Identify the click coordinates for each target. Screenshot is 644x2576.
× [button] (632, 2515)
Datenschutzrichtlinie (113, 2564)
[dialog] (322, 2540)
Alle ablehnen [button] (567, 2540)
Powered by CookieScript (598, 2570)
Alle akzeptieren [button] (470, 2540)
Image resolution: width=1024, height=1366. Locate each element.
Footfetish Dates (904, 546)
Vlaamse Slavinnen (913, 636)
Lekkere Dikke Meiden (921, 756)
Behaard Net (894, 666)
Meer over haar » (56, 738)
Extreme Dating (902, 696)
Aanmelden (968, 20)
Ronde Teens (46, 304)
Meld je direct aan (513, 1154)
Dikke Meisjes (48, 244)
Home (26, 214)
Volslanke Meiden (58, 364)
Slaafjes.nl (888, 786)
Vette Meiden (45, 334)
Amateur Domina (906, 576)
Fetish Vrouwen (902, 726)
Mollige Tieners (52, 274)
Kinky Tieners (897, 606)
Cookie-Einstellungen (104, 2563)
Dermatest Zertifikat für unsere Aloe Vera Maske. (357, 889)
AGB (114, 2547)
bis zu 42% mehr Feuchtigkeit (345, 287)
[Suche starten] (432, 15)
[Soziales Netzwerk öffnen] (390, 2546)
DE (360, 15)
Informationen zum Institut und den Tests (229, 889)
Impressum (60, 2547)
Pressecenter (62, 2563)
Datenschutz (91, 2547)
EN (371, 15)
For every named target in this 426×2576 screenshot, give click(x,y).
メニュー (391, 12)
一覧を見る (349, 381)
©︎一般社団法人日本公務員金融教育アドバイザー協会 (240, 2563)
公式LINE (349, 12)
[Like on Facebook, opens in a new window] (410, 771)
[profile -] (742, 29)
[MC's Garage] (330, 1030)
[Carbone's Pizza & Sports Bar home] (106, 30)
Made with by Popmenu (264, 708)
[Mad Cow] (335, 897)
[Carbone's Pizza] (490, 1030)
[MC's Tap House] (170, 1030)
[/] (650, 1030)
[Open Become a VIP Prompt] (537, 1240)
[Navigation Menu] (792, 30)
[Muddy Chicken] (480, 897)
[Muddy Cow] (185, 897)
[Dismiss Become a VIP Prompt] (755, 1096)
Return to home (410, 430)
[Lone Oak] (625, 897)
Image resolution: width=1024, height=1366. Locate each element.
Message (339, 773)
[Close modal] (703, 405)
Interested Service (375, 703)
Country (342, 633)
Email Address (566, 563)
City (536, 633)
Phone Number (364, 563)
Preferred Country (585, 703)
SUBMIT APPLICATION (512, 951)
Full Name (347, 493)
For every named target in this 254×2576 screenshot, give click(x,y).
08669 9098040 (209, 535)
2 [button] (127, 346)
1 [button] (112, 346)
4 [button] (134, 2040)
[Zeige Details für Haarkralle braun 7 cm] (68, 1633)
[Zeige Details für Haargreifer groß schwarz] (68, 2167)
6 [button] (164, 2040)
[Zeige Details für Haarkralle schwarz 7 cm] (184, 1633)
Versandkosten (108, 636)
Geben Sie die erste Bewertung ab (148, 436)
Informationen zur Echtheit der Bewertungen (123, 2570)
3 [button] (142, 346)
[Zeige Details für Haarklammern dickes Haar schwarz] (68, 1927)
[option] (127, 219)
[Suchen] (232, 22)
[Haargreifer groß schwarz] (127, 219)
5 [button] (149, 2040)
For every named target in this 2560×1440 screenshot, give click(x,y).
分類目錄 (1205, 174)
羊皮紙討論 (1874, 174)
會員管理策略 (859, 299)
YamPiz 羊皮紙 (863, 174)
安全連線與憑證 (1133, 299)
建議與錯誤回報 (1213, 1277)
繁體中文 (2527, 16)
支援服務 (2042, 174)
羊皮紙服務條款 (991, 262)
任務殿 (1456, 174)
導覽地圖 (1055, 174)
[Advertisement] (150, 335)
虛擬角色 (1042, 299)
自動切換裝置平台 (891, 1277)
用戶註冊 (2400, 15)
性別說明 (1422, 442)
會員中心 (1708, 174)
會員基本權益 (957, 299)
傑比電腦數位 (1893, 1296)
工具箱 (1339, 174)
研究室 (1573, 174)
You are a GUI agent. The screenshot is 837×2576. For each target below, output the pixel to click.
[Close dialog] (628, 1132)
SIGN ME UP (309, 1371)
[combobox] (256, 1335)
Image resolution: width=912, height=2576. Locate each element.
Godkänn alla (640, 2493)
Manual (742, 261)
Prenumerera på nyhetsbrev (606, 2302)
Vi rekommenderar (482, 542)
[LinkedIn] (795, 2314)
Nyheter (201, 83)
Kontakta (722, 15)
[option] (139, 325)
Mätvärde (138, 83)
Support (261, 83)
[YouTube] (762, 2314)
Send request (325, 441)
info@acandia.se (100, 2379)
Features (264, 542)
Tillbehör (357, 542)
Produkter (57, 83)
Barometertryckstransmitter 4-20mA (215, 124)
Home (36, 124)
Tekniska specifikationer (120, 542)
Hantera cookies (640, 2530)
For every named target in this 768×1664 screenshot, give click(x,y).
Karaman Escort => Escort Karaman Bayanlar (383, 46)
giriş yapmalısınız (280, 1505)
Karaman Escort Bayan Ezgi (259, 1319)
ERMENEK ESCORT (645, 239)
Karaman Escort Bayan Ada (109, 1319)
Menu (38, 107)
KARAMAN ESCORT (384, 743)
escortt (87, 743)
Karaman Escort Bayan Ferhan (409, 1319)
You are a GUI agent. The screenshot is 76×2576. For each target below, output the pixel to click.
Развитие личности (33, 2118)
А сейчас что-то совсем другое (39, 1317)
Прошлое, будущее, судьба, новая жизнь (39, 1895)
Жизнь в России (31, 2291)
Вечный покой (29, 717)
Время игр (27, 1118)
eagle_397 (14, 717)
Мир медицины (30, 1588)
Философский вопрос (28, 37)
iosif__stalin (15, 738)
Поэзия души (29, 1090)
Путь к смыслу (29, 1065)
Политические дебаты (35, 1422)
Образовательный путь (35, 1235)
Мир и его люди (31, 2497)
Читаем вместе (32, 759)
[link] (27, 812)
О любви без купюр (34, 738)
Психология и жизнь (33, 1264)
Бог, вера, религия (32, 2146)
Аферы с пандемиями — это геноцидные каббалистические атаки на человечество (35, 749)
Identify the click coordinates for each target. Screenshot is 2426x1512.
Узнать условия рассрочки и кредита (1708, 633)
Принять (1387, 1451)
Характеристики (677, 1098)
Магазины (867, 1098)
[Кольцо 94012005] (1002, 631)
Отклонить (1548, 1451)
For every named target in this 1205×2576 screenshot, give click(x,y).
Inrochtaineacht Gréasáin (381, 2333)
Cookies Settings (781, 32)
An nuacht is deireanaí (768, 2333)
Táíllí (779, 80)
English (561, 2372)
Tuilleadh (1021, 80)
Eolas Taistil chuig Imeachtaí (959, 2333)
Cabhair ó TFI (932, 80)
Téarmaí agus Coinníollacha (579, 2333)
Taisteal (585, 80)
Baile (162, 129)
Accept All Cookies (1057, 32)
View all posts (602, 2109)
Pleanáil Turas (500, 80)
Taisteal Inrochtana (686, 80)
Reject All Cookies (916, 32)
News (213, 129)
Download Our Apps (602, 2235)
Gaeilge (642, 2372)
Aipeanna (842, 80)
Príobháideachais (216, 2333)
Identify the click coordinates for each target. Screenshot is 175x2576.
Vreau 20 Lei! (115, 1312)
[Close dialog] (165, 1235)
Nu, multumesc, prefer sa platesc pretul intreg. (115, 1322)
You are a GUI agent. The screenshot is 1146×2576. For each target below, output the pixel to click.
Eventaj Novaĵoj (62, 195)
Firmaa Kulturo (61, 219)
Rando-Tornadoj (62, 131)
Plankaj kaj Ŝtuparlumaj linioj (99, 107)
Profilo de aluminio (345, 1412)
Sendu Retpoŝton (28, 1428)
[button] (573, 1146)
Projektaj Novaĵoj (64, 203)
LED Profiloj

===

Count the lines of the data that hold the string "Informationen", and give that number as the entire reply.

RESULT
2